No. 05 // primavera 2018

 

El sonido es una dimensión que nunca ha tenido la importancia que en el cine se da a la imagen. Por alguna razón, nuestra cultura está enraizada en un orden primordialmente visual que privilegia lo que los ojos ven, sobre aquello que es posible escuchar.

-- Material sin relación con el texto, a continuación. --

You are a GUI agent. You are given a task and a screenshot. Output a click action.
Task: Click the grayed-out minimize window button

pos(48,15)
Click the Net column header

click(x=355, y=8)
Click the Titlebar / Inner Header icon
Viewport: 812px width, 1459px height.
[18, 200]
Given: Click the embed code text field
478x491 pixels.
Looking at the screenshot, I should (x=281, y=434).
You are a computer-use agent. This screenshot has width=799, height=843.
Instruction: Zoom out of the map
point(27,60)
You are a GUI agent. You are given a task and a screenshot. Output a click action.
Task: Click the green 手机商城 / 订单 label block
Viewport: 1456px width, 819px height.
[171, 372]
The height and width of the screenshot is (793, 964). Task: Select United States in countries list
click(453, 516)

En ese sentido, Lucrecia Martel señaló en alguna entrevista que nuestro sistema de creencias está tan basado en el orden visual, que el sonido es lo único que nos puede hacer dudar sobre lo que creemos.

A partir de este punto, se abren una serie de cuestiones que nos invitan a reflexionar no solamente el papel del sonido en el cine, también las perspectivas teóricas y críticas en relación a esta dimensión, así como la articulación y el contrapunto que emerge cuando entrecruzamos lo visual y lo sonoro. Las interrogantes también persiguen la ontología misma del sonido, sus particularidades fílmicas, así como sus distintos usos más allá de la mera transmisión de información. ¿Qué entendemos por lo sonoro en el cine?, ¿cuáles han sido sus usos y discursos?, ¿qué hay más allá de la música, los diálogos y el sonido ambiental?, ¿cómo se vincula el sonido con la posibilidad del cine de registrar lo real?, ¿qué papel ocupa el silencio, los tonos, el volumen?, ¿cómo puede analizarse el sonido de una película o una obra fílmica?, ¿qué herramientas teóricas existen y cuáles es necesario instaurar?

En este dossier, se reflexiona sobre los modos en que el sonido trasciende su uso técnico para convertirse en una posición poética y política que nos haga dudar de lo que vemos, y también, las puertas que abre, los conceptos que inspira y evoca, así como las cualidades que impone en una película. El fin último, fue establecer otras perspectivas para enfocar el cine mediante uno de sus aspectos centrales, que sin embargo ha recibido poca atención.